Вы находитесь на странице: 1из 14

Transaction:

A transaction is a business operation

Technical point of view :

It is a set of DML operations(Insert,UPDATE_DATE,Delete)

OLTP System=OLTP applications(Front end)+Database(Back end)

Data warehousing=ETL Development+BI Development

Enterprise Data warehouse:

An Enterprise Data warehouse is a relational DB which is specially designed for analyzing the business
and making decisions to achieve the business goals and responding to business problems ,but not
designed for business transactional processing

A Data warehouse is a concept of consolidating the data from multiple OLTP data bases

Storage Capacity point of view Relational DB is categorized in to three types

1.Low range

2.Mid range

3.High range

1.Low range DB:

Can organized and managed mega bytes of information

Example:Ms-Access

2.Mid range DB:

Can organized and managed Giga bytes of information

Example:Oracle,Microsoft SQL SERVER,Sybase,DB2,Informix,Postgress SQL

3.High range DB:

Can organized and managed Tera bytes and Peta Bytes of information

Example:Teradata,Netezza,GreenPlum,Hadoop.

Storage point of view data base categorized in to two types.


1.NFS-Normal File storage

2.DFS-Distributed File storage

Data storage Patterns:

There are two types of data storage patterns which are supported by relational DB

1.NFS-Normal File storage

2.DFS-Distributed File storage

NFS-Normal File storage:

1.Single Disk for storing the data

2.Shared every thing architecture(data shared in single disk)

3.Data reads in Sequential

4.All Mid range DB are developed on platform of NFS.
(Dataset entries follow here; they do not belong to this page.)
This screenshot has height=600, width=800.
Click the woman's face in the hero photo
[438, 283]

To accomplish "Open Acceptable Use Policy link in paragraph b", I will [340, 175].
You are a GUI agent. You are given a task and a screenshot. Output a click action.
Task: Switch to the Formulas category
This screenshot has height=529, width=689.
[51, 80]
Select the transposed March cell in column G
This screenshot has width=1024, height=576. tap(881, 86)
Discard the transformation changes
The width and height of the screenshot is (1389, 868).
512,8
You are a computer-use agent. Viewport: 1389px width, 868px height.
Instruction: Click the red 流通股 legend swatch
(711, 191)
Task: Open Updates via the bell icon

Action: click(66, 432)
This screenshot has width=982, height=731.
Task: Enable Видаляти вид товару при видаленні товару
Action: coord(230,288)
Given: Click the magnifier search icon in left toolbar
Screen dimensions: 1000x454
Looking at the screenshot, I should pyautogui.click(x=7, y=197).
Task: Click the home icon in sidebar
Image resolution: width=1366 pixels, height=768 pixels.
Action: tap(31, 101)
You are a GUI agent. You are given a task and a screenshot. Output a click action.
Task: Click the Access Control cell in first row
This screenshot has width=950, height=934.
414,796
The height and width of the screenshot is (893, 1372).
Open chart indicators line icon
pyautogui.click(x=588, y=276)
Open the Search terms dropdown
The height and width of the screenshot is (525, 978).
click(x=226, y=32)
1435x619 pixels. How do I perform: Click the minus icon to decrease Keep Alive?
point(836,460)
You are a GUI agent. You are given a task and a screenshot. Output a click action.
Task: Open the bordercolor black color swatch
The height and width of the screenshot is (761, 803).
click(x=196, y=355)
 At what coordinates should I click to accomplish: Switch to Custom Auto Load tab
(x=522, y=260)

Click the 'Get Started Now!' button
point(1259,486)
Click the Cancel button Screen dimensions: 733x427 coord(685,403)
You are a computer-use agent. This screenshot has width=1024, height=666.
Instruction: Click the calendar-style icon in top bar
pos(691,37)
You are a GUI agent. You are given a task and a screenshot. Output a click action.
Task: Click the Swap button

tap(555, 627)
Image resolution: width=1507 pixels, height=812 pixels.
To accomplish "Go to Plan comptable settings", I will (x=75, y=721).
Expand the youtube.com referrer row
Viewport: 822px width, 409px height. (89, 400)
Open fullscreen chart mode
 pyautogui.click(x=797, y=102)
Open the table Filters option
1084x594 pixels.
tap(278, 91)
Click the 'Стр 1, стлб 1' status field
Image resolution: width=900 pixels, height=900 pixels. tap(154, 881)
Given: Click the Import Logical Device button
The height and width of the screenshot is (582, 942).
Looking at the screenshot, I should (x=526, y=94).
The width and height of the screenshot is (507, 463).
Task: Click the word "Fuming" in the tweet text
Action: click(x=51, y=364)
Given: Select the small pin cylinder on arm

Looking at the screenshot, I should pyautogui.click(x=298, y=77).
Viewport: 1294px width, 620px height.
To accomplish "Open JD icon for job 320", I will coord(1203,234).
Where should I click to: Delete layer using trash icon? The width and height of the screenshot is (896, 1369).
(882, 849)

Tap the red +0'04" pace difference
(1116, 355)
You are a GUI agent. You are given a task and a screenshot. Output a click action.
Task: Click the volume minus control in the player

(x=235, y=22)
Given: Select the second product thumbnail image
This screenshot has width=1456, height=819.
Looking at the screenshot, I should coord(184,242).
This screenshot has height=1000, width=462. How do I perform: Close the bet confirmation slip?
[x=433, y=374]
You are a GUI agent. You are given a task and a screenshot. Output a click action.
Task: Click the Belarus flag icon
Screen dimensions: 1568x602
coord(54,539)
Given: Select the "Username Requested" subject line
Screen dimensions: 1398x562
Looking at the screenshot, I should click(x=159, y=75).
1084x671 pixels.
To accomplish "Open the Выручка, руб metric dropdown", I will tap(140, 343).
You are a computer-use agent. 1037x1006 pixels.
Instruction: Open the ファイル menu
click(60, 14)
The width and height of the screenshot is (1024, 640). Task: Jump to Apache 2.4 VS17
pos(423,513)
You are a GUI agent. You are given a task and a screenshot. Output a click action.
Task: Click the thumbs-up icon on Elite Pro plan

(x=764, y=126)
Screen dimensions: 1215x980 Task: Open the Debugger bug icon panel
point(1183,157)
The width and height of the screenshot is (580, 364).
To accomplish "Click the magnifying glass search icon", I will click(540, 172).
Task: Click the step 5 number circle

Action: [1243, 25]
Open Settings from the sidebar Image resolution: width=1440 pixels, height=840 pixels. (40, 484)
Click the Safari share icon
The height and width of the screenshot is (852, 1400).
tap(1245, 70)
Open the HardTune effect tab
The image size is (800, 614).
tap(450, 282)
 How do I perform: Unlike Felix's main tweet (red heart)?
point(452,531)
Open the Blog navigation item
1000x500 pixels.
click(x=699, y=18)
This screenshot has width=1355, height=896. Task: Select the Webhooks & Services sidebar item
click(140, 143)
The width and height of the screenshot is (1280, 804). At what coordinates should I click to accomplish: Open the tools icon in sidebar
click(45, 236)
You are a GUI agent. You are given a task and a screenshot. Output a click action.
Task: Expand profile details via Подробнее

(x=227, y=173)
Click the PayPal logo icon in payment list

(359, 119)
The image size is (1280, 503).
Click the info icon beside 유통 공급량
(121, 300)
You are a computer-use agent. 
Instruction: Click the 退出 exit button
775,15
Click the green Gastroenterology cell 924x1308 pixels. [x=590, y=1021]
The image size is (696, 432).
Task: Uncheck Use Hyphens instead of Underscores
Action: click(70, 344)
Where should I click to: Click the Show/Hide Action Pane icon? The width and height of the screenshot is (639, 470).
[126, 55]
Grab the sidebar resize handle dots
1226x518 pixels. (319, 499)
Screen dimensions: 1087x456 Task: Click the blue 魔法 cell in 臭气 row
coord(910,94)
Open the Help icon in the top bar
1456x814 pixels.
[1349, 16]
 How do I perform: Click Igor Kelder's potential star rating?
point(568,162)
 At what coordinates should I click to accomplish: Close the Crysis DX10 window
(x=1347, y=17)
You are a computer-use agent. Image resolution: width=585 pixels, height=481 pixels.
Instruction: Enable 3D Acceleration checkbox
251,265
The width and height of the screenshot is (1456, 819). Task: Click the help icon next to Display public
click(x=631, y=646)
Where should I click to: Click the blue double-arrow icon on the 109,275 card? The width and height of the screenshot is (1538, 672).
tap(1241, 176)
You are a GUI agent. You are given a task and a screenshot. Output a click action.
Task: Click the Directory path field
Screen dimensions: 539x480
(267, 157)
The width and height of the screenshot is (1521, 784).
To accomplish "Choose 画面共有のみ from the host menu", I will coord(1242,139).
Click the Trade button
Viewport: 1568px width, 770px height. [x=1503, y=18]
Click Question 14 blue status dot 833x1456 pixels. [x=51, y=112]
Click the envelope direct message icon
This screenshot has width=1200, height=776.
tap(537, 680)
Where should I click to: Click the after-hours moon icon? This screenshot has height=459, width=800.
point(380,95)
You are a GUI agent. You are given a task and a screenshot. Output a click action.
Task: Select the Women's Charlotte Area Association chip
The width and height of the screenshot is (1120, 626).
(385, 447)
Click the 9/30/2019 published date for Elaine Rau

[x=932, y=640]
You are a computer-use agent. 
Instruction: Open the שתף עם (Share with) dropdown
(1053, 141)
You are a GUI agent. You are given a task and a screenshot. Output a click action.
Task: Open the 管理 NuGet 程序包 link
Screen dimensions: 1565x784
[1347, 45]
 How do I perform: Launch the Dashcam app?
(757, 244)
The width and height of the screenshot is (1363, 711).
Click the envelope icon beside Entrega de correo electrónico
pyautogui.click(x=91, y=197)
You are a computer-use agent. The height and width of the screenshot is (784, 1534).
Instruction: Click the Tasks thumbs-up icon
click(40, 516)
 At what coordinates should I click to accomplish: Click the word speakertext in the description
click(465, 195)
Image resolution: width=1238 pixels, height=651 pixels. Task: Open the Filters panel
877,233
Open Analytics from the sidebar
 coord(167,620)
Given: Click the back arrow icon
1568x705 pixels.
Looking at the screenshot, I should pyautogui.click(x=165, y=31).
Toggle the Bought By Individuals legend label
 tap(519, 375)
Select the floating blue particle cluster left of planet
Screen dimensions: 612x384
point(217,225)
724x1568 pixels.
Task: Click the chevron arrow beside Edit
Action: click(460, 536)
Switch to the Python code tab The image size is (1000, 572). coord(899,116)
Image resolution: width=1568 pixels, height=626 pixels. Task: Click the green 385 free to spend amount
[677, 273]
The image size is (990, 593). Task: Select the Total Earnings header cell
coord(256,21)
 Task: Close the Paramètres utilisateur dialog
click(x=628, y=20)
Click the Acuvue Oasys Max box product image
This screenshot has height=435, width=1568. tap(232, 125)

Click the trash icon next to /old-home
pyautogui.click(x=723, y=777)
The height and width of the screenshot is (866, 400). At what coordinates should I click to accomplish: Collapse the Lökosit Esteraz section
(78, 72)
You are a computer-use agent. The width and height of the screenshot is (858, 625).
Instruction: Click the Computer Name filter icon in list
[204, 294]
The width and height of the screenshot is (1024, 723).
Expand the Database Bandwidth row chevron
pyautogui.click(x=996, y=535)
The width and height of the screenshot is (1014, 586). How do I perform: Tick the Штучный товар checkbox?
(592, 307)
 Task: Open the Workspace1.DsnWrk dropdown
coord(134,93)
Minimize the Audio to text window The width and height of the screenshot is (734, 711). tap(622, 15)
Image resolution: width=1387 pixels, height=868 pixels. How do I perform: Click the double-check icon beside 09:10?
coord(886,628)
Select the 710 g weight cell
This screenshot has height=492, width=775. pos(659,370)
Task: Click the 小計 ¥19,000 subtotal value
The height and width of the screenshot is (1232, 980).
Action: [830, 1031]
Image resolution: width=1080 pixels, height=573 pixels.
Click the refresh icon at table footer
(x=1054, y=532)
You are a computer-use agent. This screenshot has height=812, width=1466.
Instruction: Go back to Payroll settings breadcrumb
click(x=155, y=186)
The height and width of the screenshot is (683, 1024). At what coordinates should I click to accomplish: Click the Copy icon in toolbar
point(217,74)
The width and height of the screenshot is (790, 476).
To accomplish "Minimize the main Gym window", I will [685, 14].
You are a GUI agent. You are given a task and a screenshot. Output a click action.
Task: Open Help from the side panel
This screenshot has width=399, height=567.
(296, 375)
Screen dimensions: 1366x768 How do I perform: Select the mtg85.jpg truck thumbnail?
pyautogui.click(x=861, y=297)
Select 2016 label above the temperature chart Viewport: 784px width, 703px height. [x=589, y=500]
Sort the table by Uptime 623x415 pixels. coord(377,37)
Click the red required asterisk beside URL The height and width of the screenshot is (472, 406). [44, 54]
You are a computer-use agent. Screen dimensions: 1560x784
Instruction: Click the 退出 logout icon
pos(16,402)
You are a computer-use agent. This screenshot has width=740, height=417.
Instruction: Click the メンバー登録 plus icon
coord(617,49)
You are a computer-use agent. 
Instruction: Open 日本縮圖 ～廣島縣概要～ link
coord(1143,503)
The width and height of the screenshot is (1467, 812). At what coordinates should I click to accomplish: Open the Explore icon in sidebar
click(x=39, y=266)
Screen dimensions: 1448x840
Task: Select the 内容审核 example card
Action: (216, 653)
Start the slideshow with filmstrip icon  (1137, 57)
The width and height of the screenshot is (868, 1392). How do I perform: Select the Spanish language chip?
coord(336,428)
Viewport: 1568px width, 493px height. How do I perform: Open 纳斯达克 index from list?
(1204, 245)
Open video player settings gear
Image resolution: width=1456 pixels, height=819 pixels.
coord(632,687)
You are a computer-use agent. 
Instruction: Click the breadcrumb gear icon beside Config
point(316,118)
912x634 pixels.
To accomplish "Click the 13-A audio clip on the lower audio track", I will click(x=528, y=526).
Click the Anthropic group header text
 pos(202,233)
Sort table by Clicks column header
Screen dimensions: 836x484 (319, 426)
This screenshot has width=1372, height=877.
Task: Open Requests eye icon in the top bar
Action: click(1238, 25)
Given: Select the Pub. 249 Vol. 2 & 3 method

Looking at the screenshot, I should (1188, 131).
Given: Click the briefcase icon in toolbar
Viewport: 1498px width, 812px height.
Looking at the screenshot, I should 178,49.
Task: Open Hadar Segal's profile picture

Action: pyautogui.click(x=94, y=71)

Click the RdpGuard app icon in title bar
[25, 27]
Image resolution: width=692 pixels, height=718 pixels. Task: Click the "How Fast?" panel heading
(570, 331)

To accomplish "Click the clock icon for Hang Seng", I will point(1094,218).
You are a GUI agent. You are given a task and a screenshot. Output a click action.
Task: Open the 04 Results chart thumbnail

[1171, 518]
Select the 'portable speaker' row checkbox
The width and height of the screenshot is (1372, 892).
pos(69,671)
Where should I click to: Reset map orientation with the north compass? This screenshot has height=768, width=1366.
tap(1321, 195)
5.Limit scalability or expansion

6.Strongly recommended for OLTP applications

7.Recomended for data warehousing for small and medium scale enterprises with storage capacity of
gigabytes

8.default processor in NFS is only one

9.Disk cant scalable in NFS

Example:Oracle,Sybase,SQL server,DB2,Redbrics,Informix,Postgress SQL

Note:Processor is a S/W component run as .exe

DFS-Distributed File Storage:

1.Multiple disks for storing the data

2.Storing nothing architecture (every processor has dedicated memory& disk that is not shared by
another processor)

3.Data reads in parallel(supports parallelism)


4.Unlimited Scalability

5.Designed only for Building Enterprise data warehouse but not for OLTP

Example:Teradata,Netteza,Hadoop,green plum

Enterprise DWH database Evaluation:

1.Data base that supports enormous storage capacity(Billions of rows and Tera bytes)

2. DB that supports distributed file storage pattern

3.DB that supports nothing architecture

4.Database that supports unlimited scalability(expansion)

5.DB that massively parallel processing

6.DB that supports mature optimizers to handle complex SQL Queries( Run the queries more faster with
less system resource usage

7..DB that supports High Availability(Users can access)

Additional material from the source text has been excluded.